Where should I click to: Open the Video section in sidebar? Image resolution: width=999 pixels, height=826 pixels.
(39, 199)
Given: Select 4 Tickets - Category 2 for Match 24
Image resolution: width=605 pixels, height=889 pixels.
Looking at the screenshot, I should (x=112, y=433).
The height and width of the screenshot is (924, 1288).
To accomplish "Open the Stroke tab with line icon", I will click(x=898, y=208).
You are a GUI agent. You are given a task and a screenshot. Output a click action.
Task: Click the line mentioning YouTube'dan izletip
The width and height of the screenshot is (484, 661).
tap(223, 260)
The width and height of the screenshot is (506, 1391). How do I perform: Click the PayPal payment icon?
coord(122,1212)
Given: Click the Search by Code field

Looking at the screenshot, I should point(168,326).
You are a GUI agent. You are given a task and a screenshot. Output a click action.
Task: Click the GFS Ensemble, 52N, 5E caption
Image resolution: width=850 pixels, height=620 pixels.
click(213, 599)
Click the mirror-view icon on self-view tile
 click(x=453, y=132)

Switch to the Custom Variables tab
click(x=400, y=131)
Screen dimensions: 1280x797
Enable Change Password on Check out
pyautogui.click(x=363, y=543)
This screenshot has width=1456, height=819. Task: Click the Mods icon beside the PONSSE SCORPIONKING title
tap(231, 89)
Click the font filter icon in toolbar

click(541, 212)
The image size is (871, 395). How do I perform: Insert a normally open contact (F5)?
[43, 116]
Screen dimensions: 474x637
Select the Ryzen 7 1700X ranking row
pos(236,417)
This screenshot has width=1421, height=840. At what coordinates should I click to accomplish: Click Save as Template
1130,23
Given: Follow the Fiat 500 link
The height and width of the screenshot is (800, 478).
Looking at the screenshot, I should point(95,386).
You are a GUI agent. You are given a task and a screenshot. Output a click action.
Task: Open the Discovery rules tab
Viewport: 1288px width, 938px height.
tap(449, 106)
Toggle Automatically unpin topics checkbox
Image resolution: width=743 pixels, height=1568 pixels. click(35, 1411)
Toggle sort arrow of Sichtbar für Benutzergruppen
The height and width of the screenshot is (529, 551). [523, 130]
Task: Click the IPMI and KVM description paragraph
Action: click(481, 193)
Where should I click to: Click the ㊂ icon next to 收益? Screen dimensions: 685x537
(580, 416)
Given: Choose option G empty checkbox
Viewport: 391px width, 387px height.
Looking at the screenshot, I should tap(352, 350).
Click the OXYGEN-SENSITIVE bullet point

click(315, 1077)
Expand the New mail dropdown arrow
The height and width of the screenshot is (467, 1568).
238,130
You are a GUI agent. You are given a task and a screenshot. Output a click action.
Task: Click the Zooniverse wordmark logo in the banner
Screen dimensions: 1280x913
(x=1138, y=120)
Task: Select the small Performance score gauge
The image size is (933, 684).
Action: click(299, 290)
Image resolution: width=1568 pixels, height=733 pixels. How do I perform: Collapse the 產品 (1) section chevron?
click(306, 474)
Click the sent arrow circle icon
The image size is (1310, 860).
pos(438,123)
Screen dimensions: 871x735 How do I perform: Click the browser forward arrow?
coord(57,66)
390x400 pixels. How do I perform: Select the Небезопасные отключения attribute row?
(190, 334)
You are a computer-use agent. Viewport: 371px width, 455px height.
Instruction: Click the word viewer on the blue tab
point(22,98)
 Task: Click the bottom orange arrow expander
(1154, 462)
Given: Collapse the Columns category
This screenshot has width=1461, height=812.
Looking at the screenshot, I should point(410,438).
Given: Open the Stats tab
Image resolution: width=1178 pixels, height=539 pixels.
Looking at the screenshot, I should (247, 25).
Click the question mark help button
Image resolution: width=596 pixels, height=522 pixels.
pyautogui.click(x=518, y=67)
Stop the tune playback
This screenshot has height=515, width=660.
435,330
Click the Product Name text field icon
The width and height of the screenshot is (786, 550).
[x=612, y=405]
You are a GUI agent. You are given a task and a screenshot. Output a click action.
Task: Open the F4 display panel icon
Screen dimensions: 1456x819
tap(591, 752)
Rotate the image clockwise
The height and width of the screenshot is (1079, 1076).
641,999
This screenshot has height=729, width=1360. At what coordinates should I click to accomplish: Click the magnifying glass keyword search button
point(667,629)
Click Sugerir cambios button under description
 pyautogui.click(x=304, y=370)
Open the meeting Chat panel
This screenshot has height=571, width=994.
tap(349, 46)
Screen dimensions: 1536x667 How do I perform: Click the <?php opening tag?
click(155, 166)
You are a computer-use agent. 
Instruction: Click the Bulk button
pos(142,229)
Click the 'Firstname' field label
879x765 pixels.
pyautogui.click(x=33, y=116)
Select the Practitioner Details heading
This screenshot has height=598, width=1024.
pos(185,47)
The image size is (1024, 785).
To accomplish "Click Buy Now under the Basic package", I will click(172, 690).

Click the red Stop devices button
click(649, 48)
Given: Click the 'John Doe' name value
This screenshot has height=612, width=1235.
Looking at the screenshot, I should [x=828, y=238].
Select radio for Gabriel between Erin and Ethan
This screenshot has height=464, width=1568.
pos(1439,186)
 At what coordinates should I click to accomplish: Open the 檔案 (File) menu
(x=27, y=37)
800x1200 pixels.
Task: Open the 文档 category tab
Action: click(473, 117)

# # #

WHAT THE TASK REQUIRES
Copy the stretch of the material from the line containing "Given: Select 4" through the line containing "Looking at the screenshot, I should point(168,326).", swapping "Tickets" for "Passes" and changing nothing else. Give only those lines.

RESULT OF THIS EXERCISE
Given: Select 4 Passes - Category 2 for Match 24
Image resolution: width=605 pixels, height=889 pixels.
Looking at the screenshot, I should (x=112, y=433).
The height and width of the screenshot is (924, 1288).
To accomplish "Open the Stroke tab with line icon", I will click(x=898, y=208).
You are a GUI agent. You are given a task and a screenshot. Output a click action.
Task: Click the line mentioning YouTube'dan izletip
The width and height of the screenshot is (484, 661).
tap(223, 260)
The width and height of the screenshot is (506, 1391). How do I perform: Click the PayPal payment icon?
coord(122,1212)
Given: Click the Search by Code field

Looking at the screenshot, I should point(168,326).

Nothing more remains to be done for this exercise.